- The Washington Times - Monday, November 18, 2024

Chinese President Xi Jinping warned President Biden not to cross four “red lines” regarding Taiwan and the communist system as the outgoing president called for continued communications.

Mr. Xi, meeting with the U.S. president on the sidelines of the Asia Pacific Economic Cooperation meeting in Lima, Peru, over the weekend, said that the four demands must not be “challenged or crossed,” the official Xinhua News Agency said.

“A new Cold War should not be fought and cannot be won. Containing China is unwise, unacceptable and bound to fail,” Mr. Xi was quoted as saying.

During the meeting on Saturday, the Chinese leader said the issue of Taiwan, “democracy and human rights,” the Chinese communist system, and China’s development “rights” are the four red lines. Mr. Xi did not say what the consequences would be for the U.S. crossing the red lines.

Mr. Xi said U.S.-China differences are unavoidable, but that “one side should not undermine the core interests of the other, let alone seek conflict or confrontation,” Xinhua quoted him as saying. Mr. Xi also said Beijing hoped to maintain stable ties after the U.S. presidential election.

The White House made no mention of Mr. Xi’s demands in its readout statement of the Biden-Xi meeting, saying the third meeting between the two leaders was “candid [and] constructive” and likely the last for Mr. Biden who leaves office Jan. 20.

According to the Xinhua account, Mr. Xi told the president that neither China nor the U.S. “should seek to remodel the other according to one’s own will, suppress the other from the so-called ‘position of strength,’ or deprive the other of the legitimate right to development so as to maintain its leading status.”

Mr. Biden also told Mr. Xi that the U.S. does not seek to change China’s system and does not want a new Cold War.

It is unknown if the incoming Trump administration will continue that policy. Mr. Trump in the past has said he opposes policies of regime change but took a tough line on China in his first term in office.

In 2018, Mr. Trump authorized the CIA to conduct a clandestine influence campaign designed to turn people in China against the communist government, Reuters reported in March. Some analysts say anti-U.S. rhetoric and information operations — such as blaming the COVID-19 pandemic on the U.S. — are signs Mr. Xi’s ruling Communist Party and the Chinese government are already engaged in low-level information warfare.
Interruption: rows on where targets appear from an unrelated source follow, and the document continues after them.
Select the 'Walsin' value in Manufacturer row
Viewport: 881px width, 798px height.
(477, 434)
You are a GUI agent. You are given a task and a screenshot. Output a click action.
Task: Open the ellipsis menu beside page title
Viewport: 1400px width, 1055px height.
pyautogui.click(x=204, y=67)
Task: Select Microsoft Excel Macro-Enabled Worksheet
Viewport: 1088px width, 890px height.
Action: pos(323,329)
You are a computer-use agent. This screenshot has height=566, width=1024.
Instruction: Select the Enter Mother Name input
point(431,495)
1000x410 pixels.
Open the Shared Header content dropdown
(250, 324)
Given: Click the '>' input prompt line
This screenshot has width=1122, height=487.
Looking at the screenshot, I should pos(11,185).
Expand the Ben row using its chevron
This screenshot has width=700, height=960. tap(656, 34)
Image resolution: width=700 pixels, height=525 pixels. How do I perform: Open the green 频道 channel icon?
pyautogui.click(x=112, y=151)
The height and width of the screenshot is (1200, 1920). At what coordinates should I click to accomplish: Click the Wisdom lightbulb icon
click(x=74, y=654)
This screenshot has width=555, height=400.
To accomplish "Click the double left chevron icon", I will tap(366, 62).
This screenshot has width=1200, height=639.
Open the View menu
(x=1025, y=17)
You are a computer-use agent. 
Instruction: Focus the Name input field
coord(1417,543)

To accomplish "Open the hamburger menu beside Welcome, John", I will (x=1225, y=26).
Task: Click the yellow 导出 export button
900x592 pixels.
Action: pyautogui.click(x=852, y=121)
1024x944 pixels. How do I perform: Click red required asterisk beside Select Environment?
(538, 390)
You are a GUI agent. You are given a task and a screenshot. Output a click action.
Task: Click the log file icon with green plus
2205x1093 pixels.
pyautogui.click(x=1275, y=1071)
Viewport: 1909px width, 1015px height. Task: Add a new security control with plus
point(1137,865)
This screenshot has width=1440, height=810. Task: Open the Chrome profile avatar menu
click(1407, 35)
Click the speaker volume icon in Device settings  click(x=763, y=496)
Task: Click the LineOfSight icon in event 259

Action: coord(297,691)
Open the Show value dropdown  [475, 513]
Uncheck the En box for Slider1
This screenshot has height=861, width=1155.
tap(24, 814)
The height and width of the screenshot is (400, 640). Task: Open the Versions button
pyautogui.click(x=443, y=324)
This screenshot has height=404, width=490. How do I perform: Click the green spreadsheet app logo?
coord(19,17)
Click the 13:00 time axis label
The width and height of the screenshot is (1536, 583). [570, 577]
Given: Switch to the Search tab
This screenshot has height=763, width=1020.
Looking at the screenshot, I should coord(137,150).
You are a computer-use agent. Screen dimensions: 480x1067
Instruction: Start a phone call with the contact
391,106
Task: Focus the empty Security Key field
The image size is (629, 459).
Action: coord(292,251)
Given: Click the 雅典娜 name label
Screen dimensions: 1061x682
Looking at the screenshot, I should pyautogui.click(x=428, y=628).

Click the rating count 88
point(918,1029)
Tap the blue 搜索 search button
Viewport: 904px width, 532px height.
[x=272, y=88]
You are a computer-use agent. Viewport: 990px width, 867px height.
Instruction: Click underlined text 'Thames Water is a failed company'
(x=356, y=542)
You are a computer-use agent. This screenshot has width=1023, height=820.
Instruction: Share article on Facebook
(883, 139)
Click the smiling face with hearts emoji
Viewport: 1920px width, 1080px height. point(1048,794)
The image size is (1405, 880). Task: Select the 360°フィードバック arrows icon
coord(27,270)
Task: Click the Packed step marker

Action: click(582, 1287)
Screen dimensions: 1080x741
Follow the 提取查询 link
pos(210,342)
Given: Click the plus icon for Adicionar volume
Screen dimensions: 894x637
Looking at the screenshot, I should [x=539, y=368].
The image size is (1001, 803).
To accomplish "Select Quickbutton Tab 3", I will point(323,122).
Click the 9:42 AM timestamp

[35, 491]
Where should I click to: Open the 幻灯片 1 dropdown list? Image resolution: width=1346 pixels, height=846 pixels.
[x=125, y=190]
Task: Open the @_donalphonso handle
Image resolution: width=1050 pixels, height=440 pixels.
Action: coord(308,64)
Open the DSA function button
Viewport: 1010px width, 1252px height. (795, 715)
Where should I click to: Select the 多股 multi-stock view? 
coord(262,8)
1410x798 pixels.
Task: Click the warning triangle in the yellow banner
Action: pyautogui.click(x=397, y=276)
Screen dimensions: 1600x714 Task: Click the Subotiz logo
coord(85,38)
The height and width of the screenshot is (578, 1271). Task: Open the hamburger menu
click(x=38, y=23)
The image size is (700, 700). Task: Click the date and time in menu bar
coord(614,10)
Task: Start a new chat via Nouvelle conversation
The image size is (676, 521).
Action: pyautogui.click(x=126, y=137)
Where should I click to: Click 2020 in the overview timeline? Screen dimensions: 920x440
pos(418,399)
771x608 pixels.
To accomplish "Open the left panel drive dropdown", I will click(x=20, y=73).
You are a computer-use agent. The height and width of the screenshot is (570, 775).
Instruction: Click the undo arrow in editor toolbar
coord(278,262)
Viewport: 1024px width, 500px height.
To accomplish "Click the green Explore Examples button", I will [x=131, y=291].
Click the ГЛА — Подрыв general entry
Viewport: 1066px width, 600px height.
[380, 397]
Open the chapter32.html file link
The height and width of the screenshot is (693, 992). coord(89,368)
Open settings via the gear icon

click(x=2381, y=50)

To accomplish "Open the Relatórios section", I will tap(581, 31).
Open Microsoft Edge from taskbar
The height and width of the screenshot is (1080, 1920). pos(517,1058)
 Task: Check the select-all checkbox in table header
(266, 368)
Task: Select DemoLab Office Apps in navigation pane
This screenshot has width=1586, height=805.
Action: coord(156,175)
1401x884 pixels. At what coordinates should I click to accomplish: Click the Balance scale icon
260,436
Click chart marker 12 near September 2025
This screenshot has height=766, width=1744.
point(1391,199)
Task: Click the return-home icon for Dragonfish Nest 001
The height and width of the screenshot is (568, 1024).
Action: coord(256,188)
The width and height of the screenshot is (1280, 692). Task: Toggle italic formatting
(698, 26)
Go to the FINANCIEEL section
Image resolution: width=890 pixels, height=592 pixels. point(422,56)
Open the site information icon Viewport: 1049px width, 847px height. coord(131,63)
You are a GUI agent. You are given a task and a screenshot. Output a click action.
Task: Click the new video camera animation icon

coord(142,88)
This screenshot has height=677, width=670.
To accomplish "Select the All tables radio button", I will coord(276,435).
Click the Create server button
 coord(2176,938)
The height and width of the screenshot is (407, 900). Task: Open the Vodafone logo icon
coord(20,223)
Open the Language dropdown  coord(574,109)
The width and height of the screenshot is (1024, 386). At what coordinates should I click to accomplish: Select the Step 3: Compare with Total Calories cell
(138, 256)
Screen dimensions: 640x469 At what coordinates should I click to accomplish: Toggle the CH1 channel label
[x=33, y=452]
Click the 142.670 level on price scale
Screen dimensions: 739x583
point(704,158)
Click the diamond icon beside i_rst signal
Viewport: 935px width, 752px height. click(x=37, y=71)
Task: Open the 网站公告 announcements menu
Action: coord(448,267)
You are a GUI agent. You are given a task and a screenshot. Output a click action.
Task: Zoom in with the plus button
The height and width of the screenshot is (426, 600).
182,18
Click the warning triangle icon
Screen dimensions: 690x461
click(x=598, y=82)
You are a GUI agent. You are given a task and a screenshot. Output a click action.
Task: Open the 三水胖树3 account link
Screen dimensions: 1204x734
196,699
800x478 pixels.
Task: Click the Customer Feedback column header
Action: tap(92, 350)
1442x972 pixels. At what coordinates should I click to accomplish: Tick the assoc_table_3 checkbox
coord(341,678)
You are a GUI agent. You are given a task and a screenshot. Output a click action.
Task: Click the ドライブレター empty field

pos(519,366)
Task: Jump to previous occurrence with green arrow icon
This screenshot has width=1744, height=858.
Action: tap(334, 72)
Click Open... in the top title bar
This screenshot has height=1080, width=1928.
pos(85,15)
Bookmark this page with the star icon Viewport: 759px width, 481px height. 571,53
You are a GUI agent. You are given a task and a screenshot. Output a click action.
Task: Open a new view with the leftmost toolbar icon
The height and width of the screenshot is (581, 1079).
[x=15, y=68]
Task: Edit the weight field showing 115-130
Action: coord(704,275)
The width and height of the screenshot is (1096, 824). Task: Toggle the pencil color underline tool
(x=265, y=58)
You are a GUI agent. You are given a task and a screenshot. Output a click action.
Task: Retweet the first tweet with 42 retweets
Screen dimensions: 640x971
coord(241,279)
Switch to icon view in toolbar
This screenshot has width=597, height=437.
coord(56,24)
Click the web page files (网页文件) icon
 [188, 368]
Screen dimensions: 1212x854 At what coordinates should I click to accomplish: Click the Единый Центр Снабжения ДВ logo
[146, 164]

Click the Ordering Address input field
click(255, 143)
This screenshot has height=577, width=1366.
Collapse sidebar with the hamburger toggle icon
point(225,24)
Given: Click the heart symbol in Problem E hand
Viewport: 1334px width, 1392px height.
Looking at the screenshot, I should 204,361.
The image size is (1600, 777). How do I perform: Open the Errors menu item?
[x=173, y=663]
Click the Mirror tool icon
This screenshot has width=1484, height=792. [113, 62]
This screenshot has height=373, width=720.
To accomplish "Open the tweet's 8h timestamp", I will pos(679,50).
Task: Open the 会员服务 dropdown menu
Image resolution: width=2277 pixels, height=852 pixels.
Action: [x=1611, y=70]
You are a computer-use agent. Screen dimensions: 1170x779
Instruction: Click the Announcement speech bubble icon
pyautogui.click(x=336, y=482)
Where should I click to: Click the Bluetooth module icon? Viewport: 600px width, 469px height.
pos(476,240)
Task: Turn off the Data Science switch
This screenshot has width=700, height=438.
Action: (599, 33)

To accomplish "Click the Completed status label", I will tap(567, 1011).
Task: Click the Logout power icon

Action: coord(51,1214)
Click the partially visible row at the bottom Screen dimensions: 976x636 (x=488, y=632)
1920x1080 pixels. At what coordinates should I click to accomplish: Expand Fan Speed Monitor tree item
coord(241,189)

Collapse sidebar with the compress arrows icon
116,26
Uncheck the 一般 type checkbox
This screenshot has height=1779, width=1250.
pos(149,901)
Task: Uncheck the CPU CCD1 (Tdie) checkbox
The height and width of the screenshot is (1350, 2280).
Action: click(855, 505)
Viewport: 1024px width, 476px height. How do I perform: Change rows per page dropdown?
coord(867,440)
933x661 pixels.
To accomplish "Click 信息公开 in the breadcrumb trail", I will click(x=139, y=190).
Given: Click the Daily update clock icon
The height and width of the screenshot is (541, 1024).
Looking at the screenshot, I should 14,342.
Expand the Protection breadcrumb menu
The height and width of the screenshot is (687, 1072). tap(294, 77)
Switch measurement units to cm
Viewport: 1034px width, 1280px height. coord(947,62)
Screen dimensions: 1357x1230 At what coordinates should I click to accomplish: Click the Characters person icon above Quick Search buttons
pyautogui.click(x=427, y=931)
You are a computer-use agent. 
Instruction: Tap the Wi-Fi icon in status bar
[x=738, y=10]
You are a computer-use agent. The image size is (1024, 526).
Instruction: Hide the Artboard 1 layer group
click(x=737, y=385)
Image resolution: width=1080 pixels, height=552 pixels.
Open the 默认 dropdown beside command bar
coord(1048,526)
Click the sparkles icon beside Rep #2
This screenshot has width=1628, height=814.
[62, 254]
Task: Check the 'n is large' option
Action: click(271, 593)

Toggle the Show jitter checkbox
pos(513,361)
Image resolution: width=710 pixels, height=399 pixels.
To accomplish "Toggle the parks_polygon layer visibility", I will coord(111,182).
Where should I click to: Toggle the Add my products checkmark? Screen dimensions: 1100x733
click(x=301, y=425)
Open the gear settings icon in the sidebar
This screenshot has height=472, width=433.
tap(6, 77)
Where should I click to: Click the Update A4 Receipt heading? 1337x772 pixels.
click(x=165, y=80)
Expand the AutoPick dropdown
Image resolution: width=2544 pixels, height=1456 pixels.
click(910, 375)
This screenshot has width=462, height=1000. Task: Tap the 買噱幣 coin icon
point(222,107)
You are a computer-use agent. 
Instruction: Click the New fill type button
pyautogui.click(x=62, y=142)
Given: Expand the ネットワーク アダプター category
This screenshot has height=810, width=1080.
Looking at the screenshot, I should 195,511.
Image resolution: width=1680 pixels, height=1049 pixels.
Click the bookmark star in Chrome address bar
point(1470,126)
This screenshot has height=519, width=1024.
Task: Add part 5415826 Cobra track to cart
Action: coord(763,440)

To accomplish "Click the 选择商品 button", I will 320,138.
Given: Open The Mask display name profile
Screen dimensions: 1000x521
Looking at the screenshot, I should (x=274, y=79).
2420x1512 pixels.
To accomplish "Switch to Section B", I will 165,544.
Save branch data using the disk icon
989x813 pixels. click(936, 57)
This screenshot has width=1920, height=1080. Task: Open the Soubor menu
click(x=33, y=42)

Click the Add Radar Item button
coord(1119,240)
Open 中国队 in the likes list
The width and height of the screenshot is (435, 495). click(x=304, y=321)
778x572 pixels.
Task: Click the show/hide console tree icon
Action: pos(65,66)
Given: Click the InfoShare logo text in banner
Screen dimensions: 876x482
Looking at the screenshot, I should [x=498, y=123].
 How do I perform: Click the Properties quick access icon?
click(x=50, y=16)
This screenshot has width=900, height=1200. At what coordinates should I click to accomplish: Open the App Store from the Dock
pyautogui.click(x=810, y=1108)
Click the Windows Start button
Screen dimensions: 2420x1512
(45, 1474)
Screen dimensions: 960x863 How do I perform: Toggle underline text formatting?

Chinese officials began demanding in 2021 that the Biden administration promise not to target China’s communist system called “socialism with Chinese characteristics.” While Mr. Biden has rejected regime change as U.S. policy, China has made no secret of its goal of one day replacing the U.S. capitalist system with its brand of socialism as the global standard.

Chinese leaders in the past have said formal independence for Taiwan is a red line or core interest that would likely trigger military action against the democratic, self-ruled island. The other demands regarding Chinese “democracy and human rights” were not explained by state media.

Mr. Xi’s reference to Chinese development rights is an apparent reference to earlier complaints that tightened U.S. national security controls on exports of goods to China are designed to weaken and “contain” Chinese development.

The White House appeared to emphasize the positive aspects of the administration’s overall approach to China, one that it characterized as seeking both competition and cooperation. No breakthrough initiatives were achieved on such issues as climate change and arms control, however, during Mr. Biden’s term.

Relations were marked with tension over Chinese military threats to Taiwan, clashes over China’s expansive territorial claims in the South China Sea and opposition to U.S. efforts to limit China’s access to high-technology microchips and other goods.

One outcome from the Lima talks saw Mr. Biden and Mr. Xi agree to maintain human control over nuclear weapons use decision-making processes. The agreement followed several U.S.-China official meetings on the risks of allowing artificial intelligence to control nuclear weapons use.

The agreement is largely symbolic since neither nation allows the other to examine or verify whether humans remain in the loop in the secretive process of launching missiles and bombers.

Russia maintains an automated system capable of launching nuclear weapons strikes without human intervention if key military or civilian leaders are killed, and some believe China is developing a similar automated launch system under its strategic shift to a launch-on-warning nuclear policy.

“The way that I would put this is you need to start somewhere, basic principles, and build from there when it comes to trying to develop a common basis for reducing nuclear risk,” White House National Security Adviser Jake Sullivan told reporters after the meeting. “And a good place to start is with the straightforward proposition that there should be human control over the decision to use nuclear weapons.”

After both leaders put aside talking points during the meeting, they discussed managing relations during the transition to the incoming Trump administration, Mr. Sullivan said.

“It was a reflection on having spent a lot of time together over the course of a decade, in pretty high-pressure situations managing a relationship of very high consequence,” he said.

Mr. Biden was dogged during his term by allegations disclosed by Congress that Chinese government-linked companies and people paid large sums to his son Hunter Biden in a bid to buy influence.